At midnight on Saturday, the National Security Agency ended one of its most notorious spying programs. This is only a tiny victory. The NSA’s sprawling, inefficient surveillance apparatus is still a privacy threat.
The bulk phone records collection program was banned in the USA Freedom Act, a law that curbed some domestic spying. This program allowed the NSA to collect metadata from American citizens’ calls en masse. Now, instead of collecting phone metadata in an expansive dragnet, the USA Freedom Act requires the NSA to first make a “specific query,” like a name, or a device number.
The USA Freedom Act didn’t make sweeping reforms. It nipped one program and left most others intact.
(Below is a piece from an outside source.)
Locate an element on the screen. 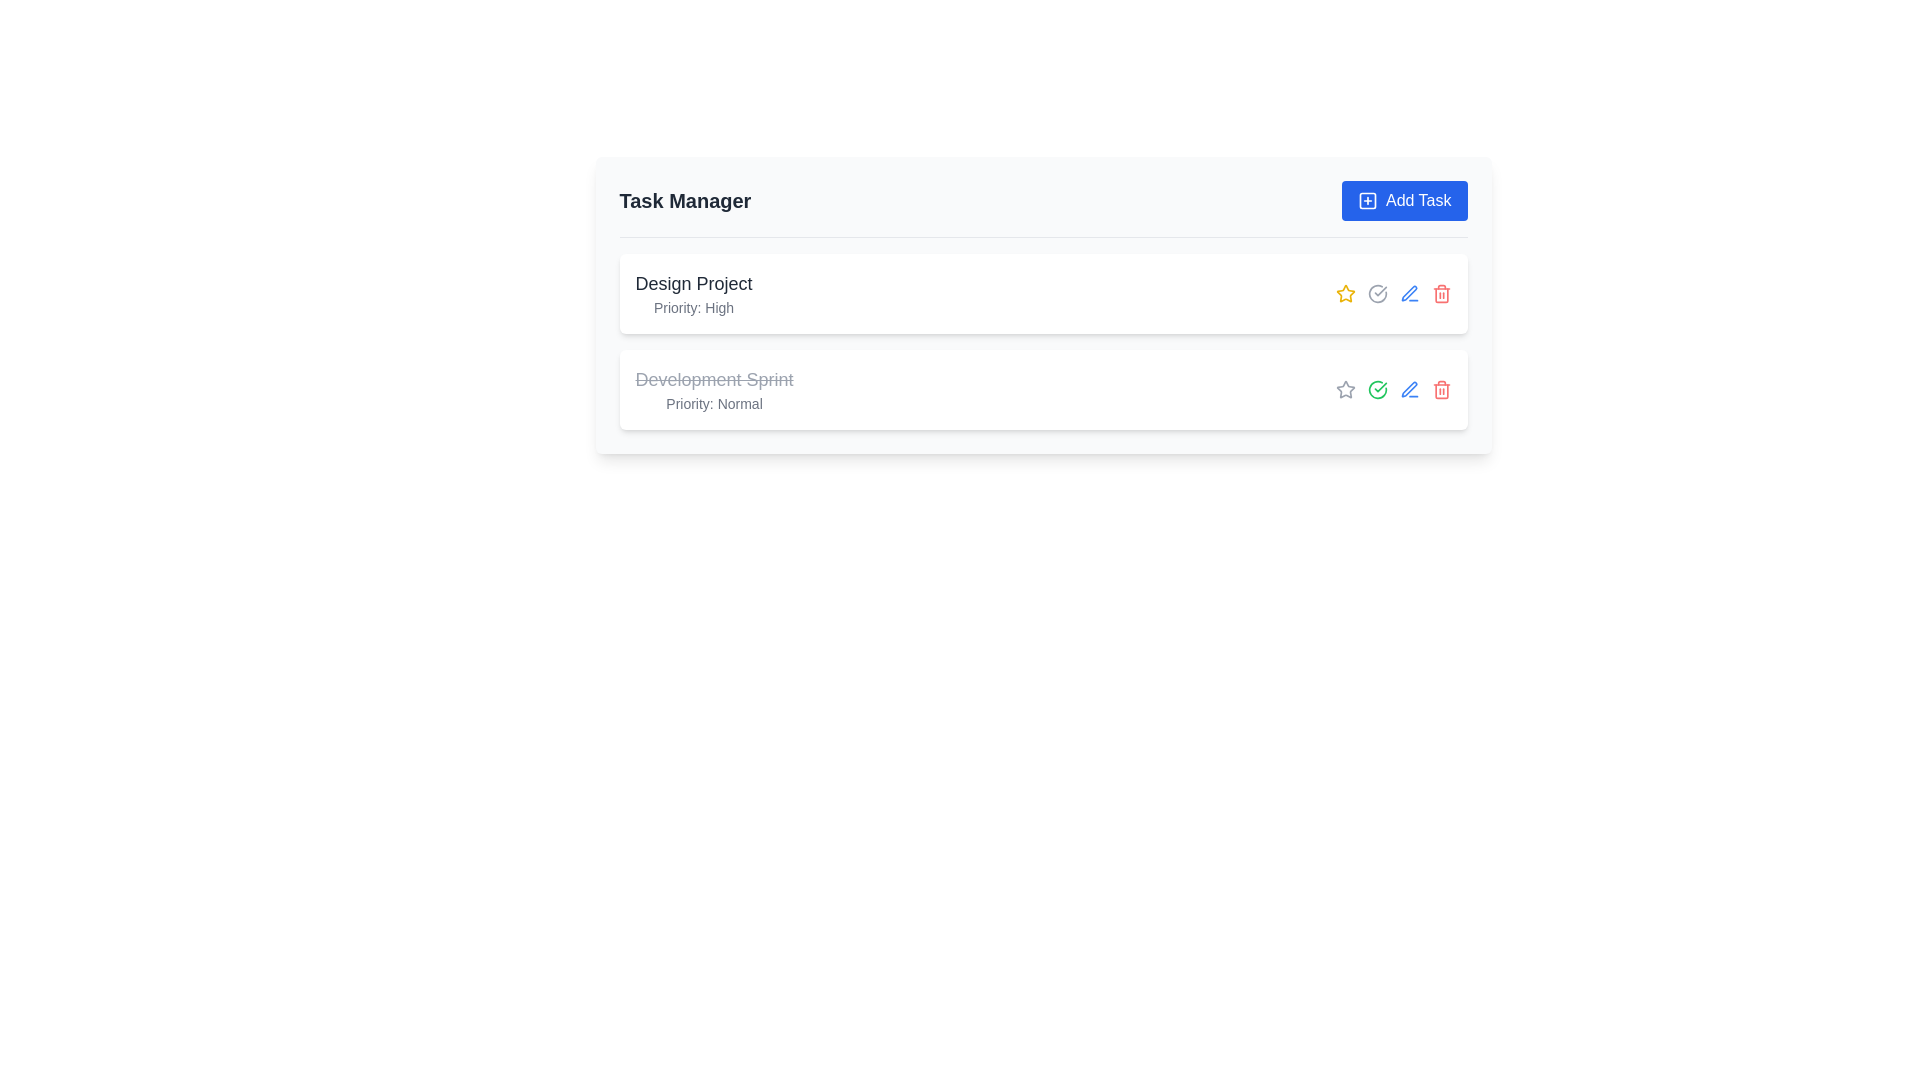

The NSA stopped this particular program at the last possible moment because it would’ve broken the law by keeping it running a second longer—and it stopped knowing that it had plenty of other options for warrantless spying.
Remember PRISM? The clandestine internet-spying program where the NSA bulk collected internet communications from companies like Google, Apple, and Facebook? The one even a Republican Congressman who championed the Patriot Act called “more than the Patriot Act allows?”
PRISM gives the NSA access to a vast amount of data, from records of Skype calls and Gchat logs to unflattering unposted selfies. The only filter the agency uses to make sure it isn’t illegally spying on people within the US is asking an analyst if they’re 51 percent confident that the surveilled person is outside the US.
PRISM was never shut down. Somewhere in America a bunch of NSA analysts are PRISMing like Edward Snowden was a fever-dream twinkle in their spyin’ eyes.
PRISM’s not our only problem. The NSA shut down a bulk email metadata program called Stellarwind in late 2011, years after Bush Administration officials fought about its legality. But instead of not analyzing large amounts of domestic data, the NSA looked for alternate routes to it. Documents obtained by the New York Times earlier this month show that the NSA found other ways to continue to obtain and analyze domestic personal data even after it stopped Stellarwind.
One way was straight up abandoning a domestic spying rule: Before 2010, NSA analysts were only allowed to do large-scale graph analysis on foreign data. After 2010, NSA analysts could use domestic emails, texts, and other private online conversations in these graphs.
The USA Freedom Act ruined one of the NSA’s favorite justifications for its spying program by blocking it from using Section 215 of the Patriot Act, which it had used to explain its phone data collection. But it can lean on several other dubious justifications to allow sweeping surveillance.
“Most obviously, there’s Section 702,” Electronic Frontier Foundation staff attorney Andrew Crocker told me. That’s Section 702 of the Foreign Intelligence Surveillance Act, and it gives the NSA authority to collect internet communications on (you guessed it) foreigners. The NSA uses it to justify stuff like Stellarwind. It was introduced in 2008, and it’s not up for renewal until 2017.
Another justification is even older. Reagan signed Executive Order 12333 to authorize foreign intelligence investigations back in 1981, and it has been a boon to upstream surveillance cheerleaders. The beauty of 12333 is in its empty, flexible language: Any information “incidentally” collected during an intelligence gathering mission focused outside the US—even if it’s the entire email history of a Minnesota teen or every iCloud photo from a Chicagoan’s iPhone—is fair game.
These loopholes and broad interpretations of orders are not totally unnoticed in Congress. “I will continue to push for reforms to section 702 of the Foreign Intelligence Surveillance Act – like closing the backdoor searches loophole,”Sen. Ron Wyden (D-Ore.) told Gizmodo in a statement. “And I believe Congress needs to take a hard look at collection conducted under Executive Order 12333 as well to ensure it is not abused to circumvent laws or violate Americans’ civil liberties. As long as Americans keep demanding policies that protect both their security and their liberty, you can expect to see more reforms in the future.”
I want to emphasize here that this isn’t a situation where the NSA occasionally got a few US citizens’ private communications scooped up as it bagged a bunch of terrorists, like stray lobsters scooped up here and there in a shrimp boat’s net full of shrimp. (I don’t know how to fish, but you get my point. Also, I want shrimp.) For the email surveillance program, for instance, tens of thousands of Americans who were not suspected suicide bombers or manic gunmen or anything other than regular people with computers had their personal digital lives open for dissection.
These fishing expeditions suck, and they’re not over.